Columbus II e Columbus III, i cavi che collegano vecchio e nuovo mondo

Columbus II e Columbus III sono due strategiche infrastrutture che collegano il continente europeo con quello americano, attraversando orizzontalmente tutto l’Oceano Atlantico. Un viaggio che parte dall’Italia per approdare in Sud America.

Il nome di Cristoforo Colombo, navigatore genovese che scoprì “il nuovo mondo”, evoca grandi imprese a cavallo tra i due continenti: la vecchia Europa e la giovane America. Non è un caso, quindi, che sia stato Columbus il nome scelto per ribattezzare due cavi sottomarini che, attraversando tutto l’Oceano Atlantico, mettono in connessione le due sponde.

Columbus II

Delle due infrastrutture è quella entrata in servizio per prima, nel 1994. Complessivamente si tratta di un cavo sottomarino lungo circa 12.300 km, ripartito in tre segmenti. Il primo settore, il Columbus II-A, collega Messico e Florida (circa 1100 km). Il tratto Florida – Isole Virginia è invece coperto dal Columbus II-B, di oltre 2000 km, mentre quello transatlantico, dalle Isole Virginia fino all’Italia (Palermo), prende il nome di Columbus II-C, e fa scalo anche in Portogallo e Spagna (Isole Canarie).

Columbus III

La struttura del Columbus III, invece, è più unitaria.

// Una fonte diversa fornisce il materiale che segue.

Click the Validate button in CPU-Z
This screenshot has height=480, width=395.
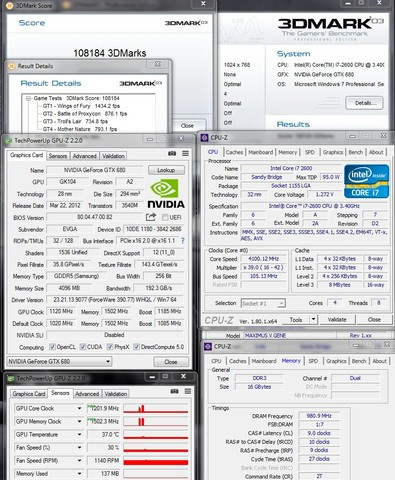coord(337,319)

Il cavo parte sempre dall’Italia (Mazara del Vallo) per approdare negli Stati Uniti (Hollywood). Cinque i landing point del tragitto: a quelli iniziale e finale, si aggiungono Conil (Spagna), Lisbona (Portogallo) e Ponta Delgada (Portogallo). Diventata operativa nel 1999, grazie all’investimento di 30 carrier, l’infrastruttura, lunga circa 9900 km, è dotata di 90 ripetitori e ha una portata di 20 Gbit/s.

Nel 2010 il cavo è stato oggetto di un intervento di restyling, affidato a Xtera Communication, con l’obiettivo di aumentare la capacità proprio nel tratto Atlantico. L’operazione è  stata pensata anche per potenziare i servizi offerti ai paesi africani, indirettamente forniti.